19. En statuant ainsi, en se référant exclusivement aux modèles tels que commercialisés par les sociétés Trodat, alors que la contrefaçon d'un modèle s'apprécie au regard des caractéristiques protégées telles que déterminées par les seules reproductions graphiques ou photographiques contenues dans le certificat d'enregistrement, la cour d'appel a violé les textes susvisés.

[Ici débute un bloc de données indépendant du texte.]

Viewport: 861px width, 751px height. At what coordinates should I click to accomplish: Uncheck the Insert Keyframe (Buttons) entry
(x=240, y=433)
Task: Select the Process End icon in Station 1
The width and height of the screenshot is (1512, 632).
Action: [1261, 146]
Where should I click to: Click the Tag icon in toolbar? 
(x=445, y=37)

PAR CES MOTIFS, et sans qu'il y ait lieu de statuer sur les autres griefs, la Cour :
CASSE ET ANNULE, mais seulement en ce que, confirmant le jugement, il condamne in solidum la société Traxx, la société Pro tampons France, M. [M] et la SCP [P], prise en la personne de M. [P], en qualité respectivement de mandataire judiciaire et de commissaire à l'exécution du plan de la société Pro tampons France, à payer la somme de 50 000 euros aux sociétés Trodat France et Trodat GmbH au titre de la contrefaçon des modèles français n° 934293 et 953049 déposés respectivement les 16 août 1993 et 30 mai 1995, et communautaire n° 19708, déposé le 1er avril 2003, ordonne des mesures d'interdiction, sous astreinte, d'importer et de commercialiser sur le territoire national les tampons de marque Traxx n° 7024, 7850, 7836, 7040, 7050, 9045, 9015 et 9050 ainsi que des mesures de publication, en ce qu'y ajoutant, il dit que le tampon Traxx n° 7140 contrefait le tampon Trodat n° 46140, dit que le tampon Traxx n° 9015 contrefait le modèle français n° 934293, dit que les tampons Traxx n° 9130 et 9140 constituent des contrefaçons des tampons Trodat n° 46030 et 46040 et interdit aux sociétés Traxx et Pro tampons France d'importer et de commercialiser sur le territoire national les tampons Traxx n° 7140, 9015, 9130 et 9140 sous astreinte de 500 euros par jour de retard passé le délai de quinze jours de la signification de la décision, et en ce qu'il statue sur les dépens et l'application de l'article 700 du code de procédure civile, l'arrêt rendu le 13 décembre 2018, entre les parties, par la cour d'appel d'Aix-en-Provence ;
Remet, sur ces points, l'affaire et les parties dans l'état où elles se trouvaient avant cet arrêt et les renvoie devant la cour d'appel de Paris ;
Condamne les sociétés Trodat France et Trodat GmbH aux dépens.